GOAL = Count how many lines in the records below contain the string "Viewport". Reply with the number alone.

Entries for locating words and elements
-- Start --

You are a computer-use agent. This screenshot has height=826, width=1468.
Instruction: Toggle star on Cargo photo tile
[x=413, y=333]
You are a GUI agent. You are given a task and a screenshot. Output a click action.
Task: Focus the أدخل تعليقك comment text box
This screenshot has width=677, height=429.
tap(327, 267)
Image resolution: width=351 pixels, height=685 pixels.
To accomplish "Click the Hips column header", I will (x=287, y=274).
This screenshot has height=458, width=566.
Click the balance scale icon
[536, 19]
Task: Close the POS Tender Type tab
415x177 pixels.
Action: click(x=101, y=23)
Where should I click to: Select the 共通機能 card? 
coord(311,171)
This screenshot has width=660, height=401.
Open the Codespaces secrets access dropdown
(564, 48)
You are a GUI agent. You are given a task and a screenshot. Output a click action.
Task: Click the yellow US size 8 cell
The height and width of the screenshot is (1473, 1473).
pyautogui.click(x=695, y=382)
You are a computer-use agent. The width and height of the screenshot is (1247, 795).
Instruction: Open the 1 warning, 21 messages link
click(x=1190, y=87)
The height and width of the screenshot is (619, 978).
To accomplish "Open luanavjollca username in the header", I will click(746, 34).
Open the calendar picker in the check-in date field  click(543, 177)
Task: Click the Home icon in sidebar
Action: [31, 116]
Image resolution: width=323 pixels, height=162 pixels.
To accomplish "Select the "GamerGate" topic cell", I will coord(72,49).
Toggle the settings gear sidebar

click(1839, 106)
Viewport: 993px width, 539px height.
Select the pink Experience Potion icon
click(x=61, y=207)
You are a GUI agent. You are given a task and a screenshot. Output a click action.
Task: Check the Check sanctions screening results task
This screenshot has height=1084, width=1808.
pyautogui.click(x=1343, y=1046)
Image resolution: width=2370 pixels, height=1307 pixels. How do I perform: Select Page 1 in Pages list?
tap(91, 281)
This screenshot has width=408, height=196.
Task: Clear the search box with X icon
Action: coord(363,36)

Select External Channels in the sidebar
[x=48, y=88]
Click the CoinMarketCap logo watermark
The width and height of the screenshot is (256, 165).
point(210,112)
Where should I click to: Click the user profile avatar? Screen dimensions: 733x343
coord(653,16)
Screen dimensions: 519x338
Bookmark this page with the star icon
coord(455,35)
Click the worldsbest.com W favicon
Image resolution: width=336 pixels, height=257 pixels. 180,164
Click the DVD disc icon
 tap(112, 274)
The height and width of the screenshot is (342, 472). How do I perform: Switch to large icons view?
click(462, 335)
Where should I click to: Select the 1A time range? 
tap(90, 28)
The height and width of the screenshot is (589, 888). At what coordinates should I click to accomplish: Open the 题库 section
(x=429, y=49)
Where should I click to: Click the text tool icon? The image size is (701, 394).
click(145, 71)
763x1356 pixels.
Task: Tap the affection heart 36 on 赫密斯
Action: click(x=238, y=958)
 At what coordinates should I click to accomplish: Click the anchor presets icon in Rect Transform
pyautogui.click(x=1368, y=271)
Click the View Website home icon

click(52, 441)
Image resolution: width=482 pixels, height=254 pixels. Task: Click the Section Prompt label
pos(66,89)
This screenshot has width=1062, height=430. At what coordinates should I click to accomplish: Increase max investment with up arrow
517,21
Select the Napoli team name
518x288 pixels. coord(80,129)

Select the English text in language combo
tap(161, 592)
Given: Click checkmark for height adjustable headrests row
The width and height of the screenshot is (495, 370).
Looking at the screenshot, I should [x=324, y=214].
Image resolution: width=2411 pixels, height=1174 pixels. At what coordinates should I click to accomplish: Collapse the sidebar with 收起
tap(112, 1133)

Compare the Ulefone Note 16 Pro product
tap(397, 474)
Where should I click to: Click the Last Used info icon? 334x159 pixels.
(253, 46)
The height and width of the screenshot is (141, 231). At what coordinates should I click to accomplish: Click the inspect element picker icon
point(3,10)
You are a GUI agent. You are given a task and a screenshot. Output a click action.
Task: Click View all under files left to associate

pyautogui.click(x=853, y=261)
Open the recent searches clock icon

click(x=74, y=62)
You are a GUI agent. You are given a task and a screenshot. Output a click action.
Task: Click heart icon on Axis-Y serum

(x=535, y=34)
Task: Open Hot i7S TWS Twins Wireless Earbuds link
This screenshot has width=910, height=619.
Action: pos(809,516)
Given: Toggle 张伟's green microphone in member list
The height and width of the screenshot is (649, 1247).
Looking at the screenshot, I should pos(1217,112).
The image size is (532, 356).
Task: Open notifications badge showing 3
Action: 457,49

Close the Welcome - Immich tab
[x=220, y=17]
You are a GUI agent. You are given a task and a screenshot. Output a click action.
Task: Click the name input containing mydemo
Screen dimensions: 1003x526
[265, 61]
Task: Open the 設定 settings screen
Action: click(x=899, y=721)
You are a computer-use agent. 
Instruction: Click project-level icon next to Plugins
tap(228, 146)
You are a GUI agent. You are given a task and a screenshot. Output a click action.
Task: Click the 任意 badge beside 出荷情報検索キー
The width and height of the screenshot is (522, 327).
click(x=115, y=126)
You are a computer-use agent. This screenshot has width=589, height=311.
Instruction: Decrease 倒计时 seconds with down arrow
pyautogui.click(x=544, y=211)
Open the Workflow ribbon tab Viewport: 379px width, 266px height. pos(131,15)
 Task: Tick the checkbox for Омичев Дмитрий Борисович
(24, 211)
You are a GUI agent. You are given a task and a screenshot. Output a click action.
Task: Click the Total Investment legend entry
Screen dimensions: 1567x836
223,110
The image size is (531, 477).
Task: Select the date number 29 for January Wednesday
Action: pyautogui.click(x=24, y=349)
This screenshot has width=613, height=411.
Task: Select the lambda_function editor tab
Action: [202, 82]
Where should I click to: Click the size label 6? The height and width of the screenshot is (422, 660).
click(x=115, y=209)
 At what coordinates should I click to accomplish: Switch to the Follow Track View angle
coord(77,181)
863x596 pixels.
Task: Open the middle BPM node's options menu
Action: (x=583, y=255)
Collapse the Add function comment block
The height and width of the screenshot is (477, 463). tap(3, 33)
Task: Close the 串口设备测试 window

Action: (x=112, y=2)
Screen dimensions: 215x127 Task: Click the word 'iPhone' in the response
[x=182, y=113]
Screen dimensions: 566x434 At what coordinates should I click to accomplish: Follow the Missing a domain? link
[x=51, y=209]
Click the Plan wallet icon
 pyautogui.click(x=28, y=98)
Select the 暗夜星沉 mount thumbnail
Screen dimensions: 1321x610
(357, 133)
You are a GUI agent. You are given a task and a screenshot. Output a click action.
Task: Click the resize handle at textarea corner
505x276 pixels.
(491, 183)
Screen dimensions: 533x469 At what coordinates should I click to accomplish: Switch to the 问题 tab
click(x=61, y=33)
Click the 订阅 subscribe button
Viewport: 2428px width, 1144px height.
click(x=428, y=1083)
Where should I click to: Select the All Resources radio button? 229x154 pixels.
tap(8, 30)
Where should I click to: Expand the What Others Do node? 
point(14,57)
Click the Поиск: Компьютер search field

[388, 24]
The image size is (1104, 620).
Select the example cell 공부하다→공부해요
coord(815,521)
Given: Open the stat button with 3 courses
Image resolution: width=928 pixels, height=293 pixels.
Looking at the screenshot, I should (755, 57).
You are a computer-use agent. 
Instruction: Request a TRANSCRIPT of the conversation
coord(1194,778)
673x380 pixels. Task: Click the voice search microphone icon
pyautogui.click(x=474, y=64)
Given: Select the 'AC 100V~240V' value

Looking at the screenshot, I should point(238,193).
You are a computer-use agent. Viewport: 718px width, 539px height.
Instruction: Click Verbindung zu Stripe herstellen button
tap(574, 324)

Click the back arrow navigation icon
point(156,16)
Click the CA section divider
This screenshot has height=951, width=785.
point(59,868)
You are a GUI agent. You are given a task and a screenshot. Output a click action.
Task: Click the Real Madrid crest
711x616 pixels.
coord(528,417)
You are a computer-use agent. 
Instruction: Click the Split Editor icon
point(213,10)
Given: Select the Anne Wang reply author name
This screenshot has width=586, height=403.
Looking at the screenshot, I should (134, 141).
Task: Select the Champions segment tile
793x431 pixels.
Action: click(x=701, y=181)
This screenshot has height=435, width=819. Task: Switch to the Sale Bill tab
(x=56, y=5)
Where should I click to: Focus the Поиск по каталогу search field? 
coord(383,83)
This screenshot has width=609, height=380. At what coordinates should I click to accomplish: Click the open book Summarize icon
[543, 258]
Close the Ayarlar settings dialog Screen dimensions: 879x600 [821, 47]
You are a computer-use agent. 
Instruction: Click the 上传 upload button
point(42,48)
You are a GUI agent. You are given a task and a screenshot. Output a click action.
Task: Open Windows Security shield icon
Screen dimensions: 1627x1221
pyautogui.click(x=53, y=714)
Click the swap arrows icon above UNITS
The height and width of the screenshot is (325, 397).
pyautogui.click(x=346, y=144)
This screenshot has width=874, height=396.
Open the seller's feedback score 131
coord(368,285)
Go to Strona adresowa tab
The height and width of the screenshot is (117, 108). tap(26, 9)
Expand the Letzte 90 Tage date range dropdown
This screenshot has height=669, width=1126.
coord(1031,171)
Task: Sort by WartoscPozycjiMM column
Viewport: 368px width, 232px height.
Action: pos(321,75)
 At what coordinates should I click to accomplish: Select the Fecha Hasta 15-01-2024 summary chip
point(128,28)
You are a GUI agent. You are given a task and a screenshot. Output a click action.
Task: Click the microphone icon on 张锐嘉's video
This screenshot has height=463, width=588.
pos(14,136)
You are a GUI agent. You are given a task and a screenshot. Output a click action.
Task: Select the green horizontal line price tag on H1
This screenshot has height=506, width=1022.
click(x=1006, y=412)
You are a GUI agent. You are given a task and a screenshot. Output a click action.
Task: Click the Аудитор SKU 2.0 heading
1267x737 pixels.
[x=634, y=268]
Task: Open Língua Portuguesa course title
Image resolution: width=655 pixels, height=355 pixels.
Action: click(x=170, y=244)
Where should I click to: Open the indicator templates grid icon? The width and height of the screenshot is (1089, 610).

-- End --

TASK SOLUTION = 5